Initial feature extraction focus on variant type only

According to previous studies, the clinical variations in severity were associated with the types of the variants in COL1A1/COL1A2. Initially, we extracted features according to the type of variants to construct the prediction models, including chromosome position, located codon, amino acid change, and amino acid substitution.

Complement of other features

Apart from the previously reported features that focused on the types of variants, we further included other features to complement the description of the variants and trained the prediction models together with initial extracted features. Specifically, the selected features included the conservation information of constrained coding regions (CCRs) [10] and phastCons conserved elements [11], secondary structure, domain information, motif information, variant type, and gene structure. Details of the complemented features used for the clinical subtype prediction of patients with COL1A1 and COL1A2 pathogenic variants are provided in Supplementary Table 1.

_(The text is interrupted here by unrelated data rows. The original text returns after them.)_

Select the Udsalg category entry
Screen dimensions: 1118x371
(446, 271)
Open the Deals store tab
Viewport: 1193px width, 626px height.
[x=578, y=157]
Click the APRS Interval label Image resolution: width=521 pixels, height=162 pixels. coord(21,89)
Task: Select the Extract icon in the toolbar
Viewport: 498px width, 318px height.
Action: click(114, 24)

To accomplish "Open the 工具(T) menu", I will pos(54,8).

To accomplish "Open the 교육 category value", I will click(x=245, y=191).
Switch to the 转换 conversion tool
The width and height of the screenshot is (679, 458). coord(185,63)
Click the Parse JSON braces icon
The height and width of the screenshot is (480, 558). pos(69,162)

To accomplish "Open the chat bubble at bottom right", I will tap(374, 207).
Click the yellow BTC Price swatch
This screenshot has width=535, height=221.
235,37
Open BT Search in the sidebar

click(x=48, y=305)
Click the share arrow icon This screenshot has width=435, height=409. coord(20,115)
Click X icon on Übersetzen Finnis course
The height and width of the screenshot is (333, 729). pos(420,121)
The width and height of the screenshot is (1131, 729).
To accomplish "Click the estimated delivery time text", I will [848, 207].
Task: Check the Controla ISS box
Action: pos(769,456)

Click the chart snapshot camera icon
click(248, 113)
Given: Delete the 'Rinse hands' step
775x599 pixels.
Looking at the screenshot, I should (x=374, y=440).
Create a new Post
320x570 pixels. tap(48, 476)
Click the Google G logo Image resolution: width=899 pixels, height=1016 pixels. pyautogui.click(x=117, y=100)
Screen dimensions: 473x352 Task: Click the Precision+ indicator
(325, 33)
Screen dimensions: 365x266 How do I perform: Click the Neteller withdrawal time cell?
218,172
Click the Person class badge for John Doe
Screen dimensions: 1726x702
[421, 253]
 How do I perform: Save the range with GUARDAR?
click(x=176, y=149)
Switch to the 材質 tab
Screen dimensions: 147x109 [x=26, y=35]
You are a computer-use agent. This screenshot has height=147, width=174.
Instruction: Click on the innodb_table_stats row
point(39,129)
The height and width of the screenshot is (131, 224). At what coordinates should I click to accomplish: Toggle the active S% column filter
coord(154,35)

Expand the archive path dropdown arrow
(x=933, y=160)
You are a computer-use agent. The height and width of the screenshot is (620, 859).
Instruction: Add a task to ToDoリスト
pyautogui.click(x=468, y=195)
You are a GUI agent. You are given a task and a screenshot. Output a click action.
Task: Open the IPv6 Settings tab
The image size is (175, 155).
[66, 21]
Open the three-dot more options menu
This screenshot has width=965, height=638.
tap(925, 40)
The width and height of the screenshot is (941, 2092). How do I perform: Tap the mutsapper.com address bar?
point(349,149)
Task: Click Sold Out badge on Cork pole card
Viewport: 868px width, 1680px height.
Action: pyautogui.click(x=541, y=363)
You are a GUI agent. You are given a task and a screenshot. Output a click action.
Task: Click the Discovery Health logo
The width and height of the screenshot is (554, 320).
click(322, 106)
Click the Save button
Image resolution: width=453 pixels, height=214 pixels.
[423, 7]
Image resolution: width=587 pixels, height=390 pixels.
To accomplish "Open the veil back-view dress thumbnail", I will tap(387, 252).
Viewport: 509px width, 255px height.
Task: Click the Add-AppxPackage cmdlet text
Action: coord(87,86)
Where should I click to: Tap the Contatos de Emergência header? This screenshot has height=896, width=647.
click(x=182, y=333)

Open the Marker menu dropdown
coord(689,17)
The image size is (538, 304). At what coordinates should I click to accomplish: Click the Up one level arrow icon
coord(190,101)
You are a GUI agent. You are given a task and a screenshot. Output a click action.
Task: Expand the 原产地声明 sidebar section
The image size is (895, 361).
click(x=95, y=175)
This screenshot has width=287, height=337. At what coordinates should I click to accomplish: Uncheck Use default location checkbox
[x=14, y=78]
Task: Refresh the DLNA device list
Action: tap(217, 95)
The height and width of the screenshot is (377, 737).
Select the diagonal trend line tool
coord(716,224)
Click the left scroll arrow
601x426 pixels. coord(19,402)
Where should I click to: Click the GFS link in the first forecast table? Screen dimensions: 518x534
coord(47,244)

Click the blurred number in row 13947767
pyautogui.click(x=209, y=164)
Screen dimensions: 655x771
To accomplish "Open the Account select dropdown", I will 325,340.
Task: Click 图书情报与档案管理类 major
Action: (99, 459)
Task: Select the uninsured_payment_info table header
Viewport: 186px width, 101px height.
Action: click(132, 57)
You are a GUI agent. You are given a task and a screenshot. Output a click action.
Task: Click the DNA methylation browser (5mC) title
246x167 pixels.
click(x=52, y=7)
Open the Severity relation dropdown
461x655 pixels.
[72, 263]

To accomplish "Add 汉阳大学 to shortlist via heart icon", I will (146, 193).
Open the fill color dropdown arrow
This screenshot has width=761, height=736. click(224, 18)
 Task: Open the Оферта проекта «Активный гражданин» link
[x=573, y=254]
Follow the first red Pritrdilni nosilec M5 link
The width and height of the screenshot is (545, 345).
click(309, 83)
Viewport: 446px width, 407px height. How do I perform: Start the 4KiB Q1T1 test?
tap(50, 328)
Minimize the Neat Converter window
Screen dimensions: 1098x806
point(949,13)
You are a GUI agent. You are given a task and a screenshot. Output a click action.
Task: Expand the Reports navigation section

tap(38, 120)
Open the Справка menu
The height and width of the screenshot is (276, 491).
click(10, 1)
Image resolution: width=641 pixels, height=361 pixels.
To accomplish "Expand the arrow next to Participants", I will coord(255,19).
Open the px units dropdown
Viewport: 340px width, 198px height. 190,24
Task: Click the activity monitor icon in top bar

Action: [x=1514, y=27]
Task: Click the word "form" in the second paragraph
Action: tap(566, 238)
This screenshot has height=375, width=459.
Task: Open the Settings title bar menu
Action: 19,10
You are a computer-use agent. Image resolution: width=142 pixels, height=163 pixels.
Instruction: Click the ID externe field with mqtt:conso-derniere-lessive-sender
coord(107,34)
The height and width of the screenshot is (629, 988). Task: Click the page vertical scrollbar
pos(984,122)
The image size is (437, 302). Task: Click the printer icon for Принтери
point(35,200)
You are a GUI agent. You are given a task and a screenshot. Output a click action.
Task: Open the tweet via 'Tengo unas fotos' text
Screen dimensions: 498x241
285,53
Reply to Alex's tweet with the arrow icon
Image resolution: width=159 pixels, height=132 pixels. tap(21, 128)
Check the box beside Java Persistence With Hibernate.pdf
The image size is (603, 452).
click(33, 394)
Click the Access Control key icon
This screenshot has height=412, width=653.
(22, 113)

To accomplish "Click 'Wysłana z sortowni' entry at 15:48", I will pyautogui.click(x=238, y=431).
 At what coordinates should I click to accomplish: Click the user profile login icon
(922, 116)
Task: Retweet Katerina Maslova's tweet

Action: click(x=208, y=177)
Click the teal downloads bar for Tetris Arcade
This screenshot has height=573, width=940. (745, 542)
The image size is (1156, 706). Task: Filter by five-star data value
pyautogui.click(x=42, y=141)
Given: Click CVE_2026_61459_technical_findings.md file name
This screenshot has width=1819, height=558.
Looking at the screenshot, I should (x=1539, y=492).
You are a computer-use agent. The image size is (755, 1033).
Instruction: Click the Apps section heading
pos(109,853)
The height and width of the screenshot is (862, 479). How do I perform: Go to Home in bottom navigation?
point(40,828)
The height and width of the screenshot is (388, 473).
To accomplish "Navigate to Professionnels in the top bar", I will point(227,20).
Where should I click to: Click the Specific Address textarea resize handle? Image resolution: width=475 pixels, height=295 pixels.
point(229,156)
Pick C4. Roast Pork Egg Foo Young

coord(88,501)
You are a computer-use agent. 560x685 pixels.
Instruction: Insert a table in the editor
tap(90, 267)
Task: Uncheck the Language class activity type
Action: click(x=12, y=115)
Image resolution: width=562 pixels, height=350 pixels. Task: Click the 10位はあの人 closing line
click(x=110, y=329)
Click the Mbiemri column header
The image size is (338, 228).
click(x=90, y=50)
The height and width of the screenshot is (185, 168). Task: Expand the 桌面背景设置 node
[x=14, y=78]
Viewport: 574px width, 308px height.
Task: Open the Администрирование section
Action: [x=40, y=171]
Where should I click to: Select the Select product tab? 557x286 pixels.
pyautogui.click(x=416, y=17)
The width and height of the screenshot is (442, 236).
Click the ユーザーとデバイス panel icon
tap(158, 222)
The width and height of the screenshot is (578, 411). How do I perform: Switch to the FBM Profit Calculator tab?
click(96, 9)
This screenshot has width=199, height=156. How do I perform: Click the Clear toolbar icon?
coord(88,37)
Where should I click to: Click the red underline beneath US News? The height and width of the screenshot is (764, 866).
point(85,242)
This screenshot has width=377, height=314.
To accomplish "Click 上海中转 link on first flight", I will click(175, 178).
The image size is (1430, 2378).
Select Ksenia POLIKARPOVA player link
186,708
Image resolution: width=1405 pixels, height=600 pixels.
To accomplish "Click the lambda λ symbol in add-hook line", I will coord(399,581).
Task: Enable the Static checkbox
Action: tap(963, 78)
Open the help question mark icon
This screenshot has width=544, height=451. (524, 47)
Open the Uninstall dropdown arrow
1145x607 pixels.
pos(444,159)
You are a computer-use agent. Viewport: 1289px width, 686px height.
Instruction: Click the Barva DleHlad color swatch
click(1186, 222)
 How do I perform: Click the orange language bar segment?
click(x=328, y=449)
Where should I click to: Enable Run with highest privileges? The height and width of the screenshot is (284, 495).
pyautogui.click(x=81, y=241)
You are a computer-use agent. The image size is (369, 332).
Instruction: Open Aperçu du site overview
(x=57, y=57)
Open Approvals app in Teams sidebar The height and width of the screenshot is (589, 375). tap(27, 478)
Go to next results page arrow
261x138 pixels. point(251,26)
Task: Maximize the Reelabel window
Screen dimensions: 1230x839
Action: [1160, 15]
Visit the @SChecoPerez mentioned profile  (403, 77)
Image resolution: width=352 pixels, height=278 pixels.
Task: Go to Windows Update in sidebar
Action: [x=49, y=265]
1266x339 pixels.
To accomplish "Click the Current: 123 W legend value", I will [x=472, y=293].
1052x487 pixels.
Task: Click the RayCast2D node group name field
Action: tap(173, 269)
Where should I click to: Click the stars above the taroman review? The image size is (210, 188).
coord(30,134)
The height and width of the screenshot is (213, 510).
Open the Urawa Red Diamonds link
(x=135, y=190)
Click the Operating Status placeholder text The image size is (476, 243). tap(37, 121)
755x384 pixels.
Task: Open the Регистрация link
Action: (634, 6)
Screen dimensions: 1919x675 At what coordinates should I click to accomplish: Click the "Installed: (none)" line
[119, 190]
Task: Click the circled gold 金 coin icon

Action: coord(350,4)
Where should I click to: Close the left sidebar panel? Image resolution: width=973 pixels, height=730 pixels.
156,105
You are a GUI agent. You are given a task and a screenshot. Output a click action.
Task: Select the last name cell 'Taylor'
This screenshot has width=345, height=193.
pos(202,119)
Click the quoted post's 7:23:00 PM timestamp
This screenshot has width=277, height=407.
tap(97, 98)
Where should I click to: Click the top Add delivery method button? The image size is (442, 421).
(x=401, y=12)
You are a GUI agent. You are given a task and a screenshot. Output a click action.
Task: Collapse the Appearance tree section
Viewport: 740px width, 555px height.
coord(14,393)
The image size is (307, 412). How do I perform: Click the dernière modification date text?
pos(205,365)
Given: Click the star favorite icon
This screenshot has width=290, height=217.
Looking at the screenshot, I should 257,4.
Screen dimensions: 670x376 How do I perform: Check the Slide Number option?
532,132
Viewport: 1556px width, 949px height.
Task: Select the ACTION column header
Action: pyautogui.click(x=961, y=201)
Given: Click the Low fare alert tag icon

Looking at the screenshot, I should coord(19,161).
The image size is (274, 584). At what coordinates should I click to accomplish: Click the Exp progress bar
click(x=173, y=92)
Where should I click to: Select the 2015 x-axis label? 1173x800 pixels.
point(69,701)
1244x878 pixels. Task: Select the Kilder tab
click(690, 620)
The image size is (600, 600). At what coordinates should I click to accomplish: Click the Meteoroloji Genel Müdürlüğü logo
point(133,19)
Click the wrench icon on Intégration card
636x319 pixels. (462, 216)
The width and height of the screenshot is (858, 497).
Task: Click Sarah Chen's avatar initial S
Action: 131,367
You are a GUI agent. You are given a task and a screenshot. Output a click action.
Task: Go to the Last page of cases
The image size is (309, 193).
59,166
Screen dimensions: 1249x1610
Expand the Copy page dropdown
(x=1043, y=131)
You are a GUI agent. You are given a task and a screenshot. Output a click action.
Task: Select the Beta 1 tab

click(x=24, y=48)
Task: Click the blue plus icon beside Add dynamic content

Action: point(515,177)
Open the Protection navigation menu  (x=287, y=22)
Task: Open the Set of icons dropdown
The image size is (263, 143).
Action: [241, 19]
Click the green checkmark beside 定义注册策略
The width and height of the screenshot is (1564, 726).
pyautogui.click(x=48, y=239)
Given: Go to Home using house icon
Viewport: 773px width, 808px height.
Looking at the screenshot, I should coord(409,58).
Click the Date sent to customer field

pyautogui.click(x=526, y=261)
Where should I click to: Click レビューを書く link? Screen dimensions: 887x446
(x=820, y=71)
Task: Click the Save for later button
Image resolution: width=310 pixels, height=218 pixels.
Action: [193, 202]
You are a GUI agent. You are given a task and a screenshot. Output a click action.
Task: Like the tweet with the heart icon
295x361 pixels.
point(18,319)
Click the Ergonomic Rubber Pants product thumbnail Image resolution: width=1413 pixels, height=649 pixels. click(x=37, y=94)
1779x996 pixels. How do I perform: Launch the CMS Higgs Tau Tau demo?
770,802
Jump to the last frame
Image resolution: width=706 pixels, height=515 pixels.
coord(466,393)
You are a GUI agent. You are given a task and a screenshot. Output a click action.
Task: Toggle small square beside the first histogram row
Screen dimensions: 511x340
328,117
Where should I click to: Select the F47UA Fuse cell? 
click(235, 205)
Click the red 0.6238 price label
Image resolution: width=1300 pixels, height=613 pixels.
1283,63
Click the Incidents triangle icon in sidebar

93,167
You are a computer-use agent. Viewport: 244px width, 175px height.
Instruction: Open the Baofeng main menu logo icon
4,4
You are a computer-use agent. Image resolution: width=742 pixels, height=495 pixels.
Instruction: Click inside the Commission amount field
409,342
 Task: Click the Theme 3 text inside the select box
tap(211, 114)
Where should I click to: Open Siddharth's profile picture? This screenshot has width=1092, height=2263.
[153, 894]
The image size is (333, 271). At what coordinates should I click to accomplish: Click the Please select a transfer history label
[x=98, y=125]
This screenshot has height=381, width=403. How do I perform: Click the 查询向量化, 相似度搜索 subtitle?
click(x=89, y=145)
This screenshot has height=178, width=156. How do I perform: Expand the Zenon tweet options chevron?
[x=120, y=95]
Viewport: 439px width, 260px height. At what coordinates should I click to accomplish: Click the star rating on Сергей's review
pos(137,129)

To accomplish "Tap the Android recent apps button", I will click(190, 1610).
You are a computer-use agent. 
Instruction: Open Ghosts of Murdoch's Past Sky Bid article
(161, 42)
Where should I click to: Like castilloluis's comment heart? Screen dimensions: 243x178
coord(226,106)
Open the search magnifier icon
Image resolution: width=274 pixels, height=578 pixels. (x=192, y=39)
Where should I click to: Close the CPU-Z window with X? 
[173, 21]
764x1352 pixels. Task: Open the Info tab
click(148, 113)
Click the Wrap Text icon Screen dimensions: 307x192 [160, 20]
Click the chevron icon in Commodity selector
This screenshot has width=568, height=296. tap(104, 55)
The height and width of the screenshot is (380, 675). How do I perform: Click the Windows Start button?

Random forest model for clinical severity prediction

To predict the clinical severity of patients with COL1A1/COL1A2 pathogenic variants, we respectively established prediction models using the selected training set data based on the random forest model, a commonly used machine learning algorithm that combines the output of multiple decision trees to reach a single result and is capable of handling classification [12]. The training set was obtained from the HGMD, and the classification labels, which included lethal/severe OI and mild/moderate OI, were respectively referred to as “1” and “0” in the prediction model. The training of the prediction model was performed with default parameters, using 90% as the training set and the remaining 10% of the data to perform validation in the COL1A1 prediction model, and 80% for training and the remaining 20% for validation in the COL1A2 prediction model.

Evaluation scenarios

Feature importance evaluation

For using variant-type features only and complement other feature prediction models, we both calculated the Gini importance, the total reduction of the criterion brought by the feature, to sort the features in descending order of importance. Specifically, the Gini importance for each predictive feature (f) was measured by the total decrease in the Gini index (improvement in node purity) for all splits on that feature, averaged over all trees in the forest. The measurement was the underlying implementation for the default “feature_importances” method available in the Python scikit-learn library. We used the calculated Gini importance and obtained the optimal subset of features.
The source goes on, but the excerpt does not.